Света предприняла три попытки покончить с жизнью. Две — с помощью снотворного, и Якову удалось оба раза их перехватить, откачать ее, привести в порядок. Но уже никакие «примочки» свободы в виде поездок с Хароном в Германию и Италию не могли снять с жизни тень нарастающего внутри ужаса. И в конце шестидесятых Света это все-таки совершила. На ее похоронах, на круглой площадке перед крематорием у Донского монастыря, где делятся своими грустными воспоминаниями все те, кто пришел проститься с покойником, Яков с каким-то перекошенным от странного восторга лицом, шепнул мне, глядя на собственную бесслезную, горестную, но бестрепетную тещу: «Посмотри, вот это женщина! Ни слезинки — железное поколение!» И не знаю, чего в этом было больше: восторга или трепета.
А потом Харон женился на моей памяти в четвертый раз. Женился на замечательной женщине — враче, которая была другом их со Светой дома и которая провела рядом с Хароном самые тяжелые его последние три года. В эти годы Якова окончательно догнал и в конце концов удушил лагерный туберкулез, и последние полтора года он то лежал в очередном приступе, то ваял на «Мосфильме» свой последний фильм «Гойя». Я — хоть убей — не помню хароновских похорон. Последнее мое о нем воспоминание живое и, я бы даже сказал, несколько макабрическое.
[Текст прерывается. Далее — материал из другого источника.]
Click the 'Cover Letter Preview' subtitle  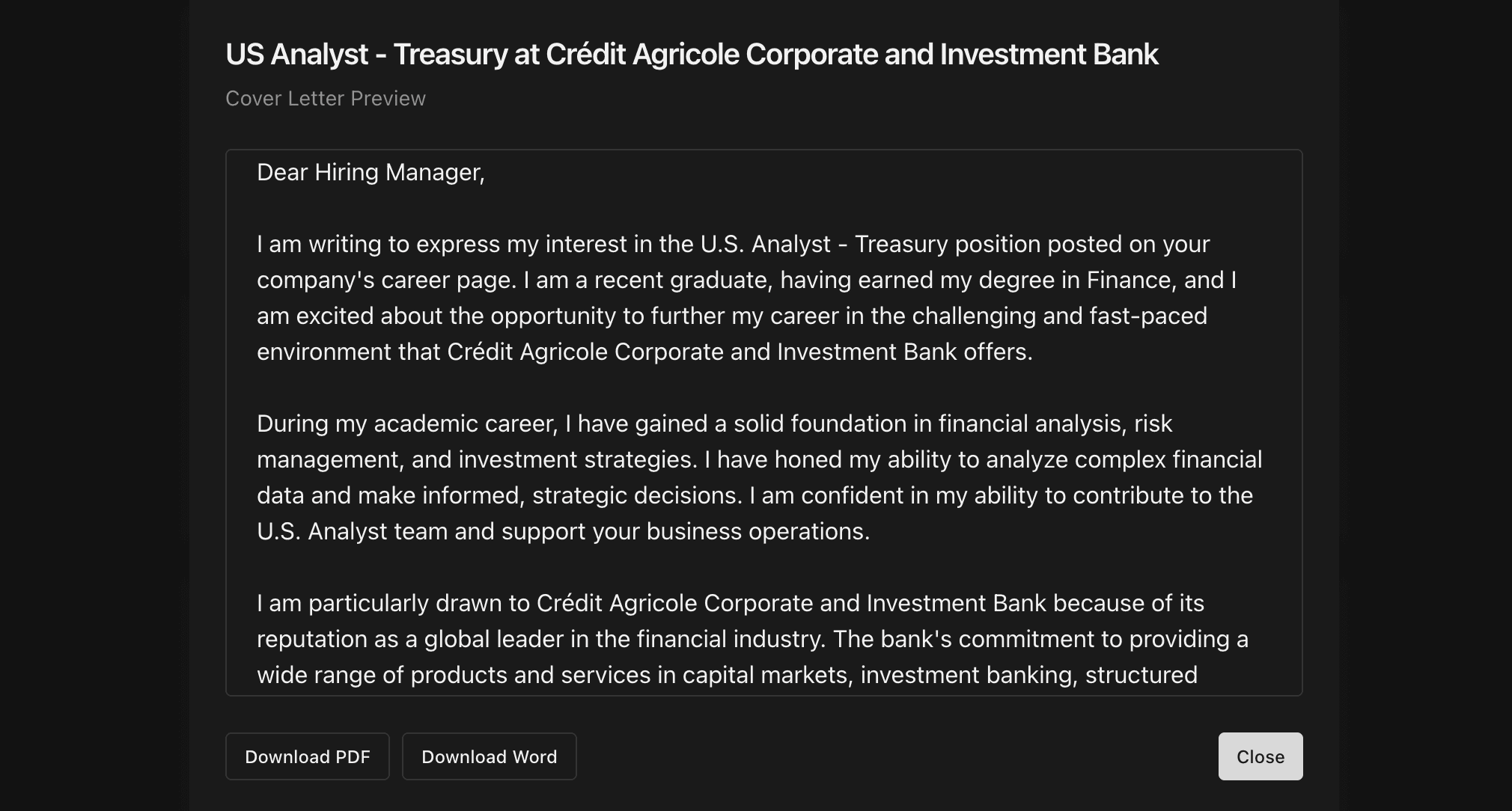[x=326, y=98]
Харон в постели, на высоких подушках — поза помогает ему дышать — рассказывает мне, как надо считать дни, чтобы женщину при соитии уберечь от беременности. Рассказывает в подробностях — с экскурсами в биологию животных и китайскую медицину. Происходит это в связи с моим последним огорчительным проколом по этой части, ликвидировать последствия которого помогала мне хароновская жена Неля. Харон, как всегда, ироничен, эрудирован и содержателен, и все это выдается на-гора в форме трепа, прерываемого тяжелыми приступами кашля. Я не знаю, что Харону жить осталось неделю, Харон об этом подозревает, но всепобеждающее учение Харона о том, что жизнь и смерть — это совершенно разные ипостаси существования, уравнивает слова говорящего и память слушающего.